Death to the Afterlife tells the story of Kaia (Lowri Mathias), a teenaged girl who has just left school and is unsure on what to do next. After taking Cycloexidone, she is transported to the afterlife, where she hopes to meet her mum. On the way, Kaia meets other characters who are reflecting on their old lives. It is a curious story with relatable elements, and combines both the natural and supernatural.
The performance relies heavily on tech to achieve its psychedelic impact, and this is certainly pulled off well. The blue light focussed on Lowri Mathias at the beginning of the performance is noticeable due to its intensity, and supports the eerie feel. The multi-coloured lights to portray the afterlife are also effective in achieving this. However, the room should be better lit at the beginning and end of the performance, so that people of disability can more easily navigate.
Like the lighting, Wrong Tree Theatre’s employment of sound enhances the performance. It is impressive how the production team can convincingly combine daily sounds, such as the traffic, with supernatural voices experienced later in the performance.

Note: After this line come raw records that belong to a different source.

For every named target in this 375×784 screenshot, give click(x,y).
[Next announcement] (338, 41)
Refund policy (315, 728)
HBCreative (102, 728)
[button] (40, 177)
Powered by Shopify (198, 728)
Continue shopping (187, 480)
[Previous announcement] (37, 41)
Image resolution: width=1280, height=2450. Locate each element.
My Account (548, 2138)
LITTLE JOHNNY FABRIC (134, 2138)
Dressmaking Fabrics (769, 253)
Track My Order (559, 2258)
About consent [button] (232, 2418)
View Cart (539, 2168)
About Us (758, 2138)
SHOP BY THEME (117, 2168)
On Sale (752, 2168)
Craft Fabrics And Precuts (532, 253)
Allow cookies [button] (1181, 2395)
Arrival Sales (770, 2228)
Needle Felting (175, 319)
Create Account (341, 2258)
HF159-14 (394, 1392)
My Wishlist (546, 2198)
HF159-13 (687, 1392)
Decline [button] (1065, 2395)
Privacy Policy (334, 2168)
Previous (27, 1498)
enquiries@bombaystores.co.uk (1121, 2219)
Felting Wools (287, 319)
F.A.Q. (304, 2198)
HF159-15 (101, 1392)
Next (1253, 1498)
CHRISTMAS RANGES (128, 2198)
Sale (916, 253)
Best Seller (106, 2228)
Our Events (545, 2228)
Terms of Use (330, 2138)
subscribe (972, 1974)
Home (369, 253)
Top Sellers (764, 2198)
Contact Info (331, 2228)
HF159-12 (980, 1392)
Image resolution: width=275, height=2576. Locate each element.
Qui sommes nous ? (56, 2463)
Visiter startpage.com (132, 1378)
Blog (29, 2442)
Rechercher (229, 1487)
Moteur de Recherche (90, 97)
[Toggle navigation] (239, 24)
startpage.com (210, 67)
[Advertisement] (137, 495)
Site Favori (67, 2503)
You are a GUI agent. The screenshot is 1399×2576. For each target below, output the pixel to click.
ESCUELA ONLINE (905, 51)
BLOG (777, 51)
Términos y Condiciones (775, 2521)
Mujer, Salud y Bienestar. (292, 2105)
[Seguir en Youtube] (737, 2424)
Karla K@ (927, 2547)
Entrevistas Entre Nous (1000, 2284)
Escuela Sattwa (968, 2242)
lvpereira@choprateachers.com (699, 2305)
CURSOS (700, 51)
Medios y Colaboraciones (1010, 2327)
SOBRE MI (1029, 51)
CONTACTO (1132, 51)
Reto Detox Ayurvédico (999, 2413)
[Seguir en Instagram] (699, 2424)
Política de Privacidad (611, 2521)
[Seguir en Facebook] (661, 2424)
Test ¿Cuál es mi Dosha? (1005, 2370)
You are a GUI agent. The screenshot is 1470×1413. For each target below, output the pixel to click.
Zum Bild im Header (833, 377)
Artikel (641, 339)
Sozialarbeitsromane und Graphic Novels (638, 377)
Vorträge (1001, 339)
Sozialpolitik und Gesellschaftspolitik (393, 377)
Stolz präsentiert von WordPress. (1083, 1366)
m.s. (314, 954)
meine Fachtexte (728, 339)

Although a little shaky in places, the projection of various psychedelic shapes is helpful as an indicator of Kaia’s location. The pulsating back circle towards the end of the performance is strongest in reflecting this vibe. It could be used more consistently in every scene, however. The Cycloexidone advert is so realistic, that it is funny: it deservedly earns many laughs from the audience.
There are only four actors who play many characters very smoothly. They are both strong in their group choreography – especially in the afterlife – and individually. Lowri Mathias is brilliantly expressive, which adds a convincing element to the supernatural play. She also lessens any potentially cheesy lines through her deliberate hesitations. Carlotta Meyer is realistic as Kaia’s friend, and amusing in her role as a ‘mad scientist.’ In fact, she is especially entertaining in this role as a stereotypical, obsessive professor.
As a devised piece, the storyline verges on a little generic, but the tech and characterization ensure that the storyline does not seem overdone. The parodic TV interview is another comedic moment, and is supported by Tom Salter’s stick-on moustache. There are a few funny quips too, especially about the nightclub. These remind the audience of the relevance and part-normality of Kaia’s ordinary life with our own experiences.
The plot explores many themes in the space of an hour, but I think some parts could be developed further. For example, Kaia’s dad is mentioned lots by other characters, but the audience don’t learn much about him – more development of this could enhance the emotional aspect of Kaia’s search for her mum. Likewise, Kaia sets out to find her mum in the afterlife, but more emphasis is put on the other characters in the afterlife. I understand if this is a deliberate choice, but I believe that it hinders the plot’s development a little.
Death to the Afterlife is an eerie performance, with many strong aspects. Although the storyline could be developed a little, the acting and use of tech make up for any gaps. I would recommend the production if you’re looking for a psychedelic way to spend an hour.
Death to the Afterlife is on 16th-17th March at 8pm in The Birley Room Hatfield.